Master To-Do List (3+ pages long)
This list includes everything I want to do someday. I keep all this stuff written down so that I don't have to fret about it—or even think about it at all. I review my master to-do list weekly, adding to it if necessary, and moving tasks from it to my current to-do list.

Current To-Do List (2+ pages long)
This list includes everything I want to do soon. Right now it has four parts. On one page, I list tasks related to my various jobs and tasks related to my personal goals (for poetry writing, blogging, and getting my shit together). On another page, I list all the assorted other stuff I want to get done—send packages, set up interviews with potential babysitters, etc. On a third page, I list all the stuff I want to get done before we leave for vacation—on Friday! Thank goodness, that part of the list is short. I review my current to-do list every evening, adding to it if necessary, and moving tasks from it to my daily to-do list for the next day.

Daily To-Do List (1 half-page long)
This list includes everything I want to do today. I have to be strict with myself about this list, and to tell the truth, I haven't quite figured it out yet. As I wrote last week, a to-do list represents a set of agreements with myself, and by breaking those agreements, I lose my trust in myself, which feels rotten, rotten, rotten. Over the past few weeks, as I've written these to-do lists and observed what actually gets done, I've learned the following:
  • Don't list what I wish I could do in one day. List only as much as I actually can do in one day: the job-related stuff that has to get done, the next small steps toward meeting my personal goals, and one to three of those assorted other things that I need to do. Nothing more.
  • Unless a sudden change in plans requires otherwise, don't try to do any other work than what's on my list. As Crash Davis advises Nuke LaLoosh in Bull Durham: don't think.
  • On the other hand, do actually make an honest effort to do the things on the list—especially if I dread doing them. I've found that if I've made an honest effort to do what I planned, I can renegotiate what's on my list (for example, by deciding to take care of something tomorrow rather than today) without any feelings of self-recrimination.
  • As soon as something new comes up, or if I think of something that needs to be done but hasn't made its way on to one of my lists, I write it down and get it off my mind. Usually I write it on the bottom or the back of my to-do list. Or I might write it on one of the index cards that I carry with me nearly all the time.
One unexpected side effect of writing down my ideas as they come to me has been marvelous: I'm finding that I have more ideas! Good ideas—not just ideas about more shit that needs to get done, but poetry-writing ideas, blogging ideas, and so on! By getting all the crap off my mind, I have better access to the deep well of creativity inside me....

To give credit where credit is due: These practices are based in part on ideas I've learned from It's Hard to Make a Difference When You Can't Find Your Keys by Marilyn Byfield Paul, Getting Things Done by David Allen, and the blog Zen Habits by Leo Babauta.

Friday, August 6

{this moment}

{this moment} A Friday ritual inspired by SouleMama: A single photo — no words — capturing a moment from the week. A simple, special, extraordinary moment to pause, savor, and remember.

Thursday, August 5

Who Invited You?

It's a joke my Polish great-grandmother used to say whenever you did something silly or stupid: Who invited you? And now it's been one year ten months two weeks and four days since the Critter was born, and still I look at him trotting down the sidewalk ahead of me, practicing his jumping, playing with his cars, drawing with his crayons, writing with my pens ... and I wonder: Where did you come from? Who invited you?

I ask Beckett if he ever stops to marvel at the fact that he is actually a father! Of the Critter! How did that happen? How bizarre! He says that no, he does not think such thoughts. But I cannot be alone in my feeling that it is strange to be a mother to a creature I know so intimately and who yet surprises me every day—or in my wonder that the strangeness of being a mother seems to have no end.

- _Data shown_

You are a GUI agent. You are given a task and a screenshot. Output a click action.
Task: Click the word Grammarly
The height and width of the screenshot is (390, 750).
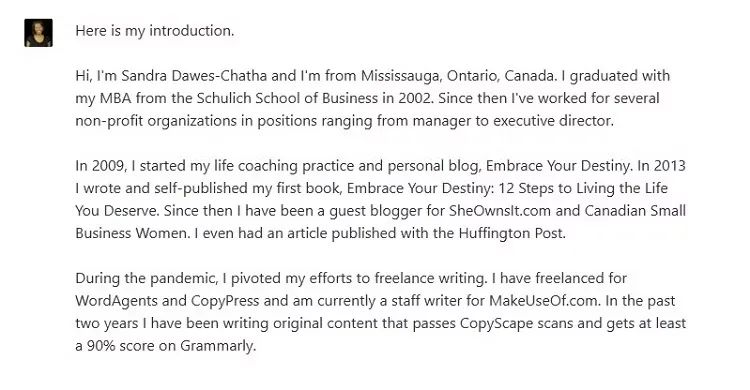(x=217, y=345)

- _Exercise objective_
Reproduce the passage of the blog excerpt between "Friday, August 6" and "savor, and remember.", inclusive, updating it so that "ritual" is replaced by "custom".

- _Solution for this exercise_
Friday, August 6

{this moment}

{this moment} A Friday custom inspired by SouleMama: A single photo — no words — capturing a moment from the week. A simple, special, extraordinary moment to pause, savor, and remember.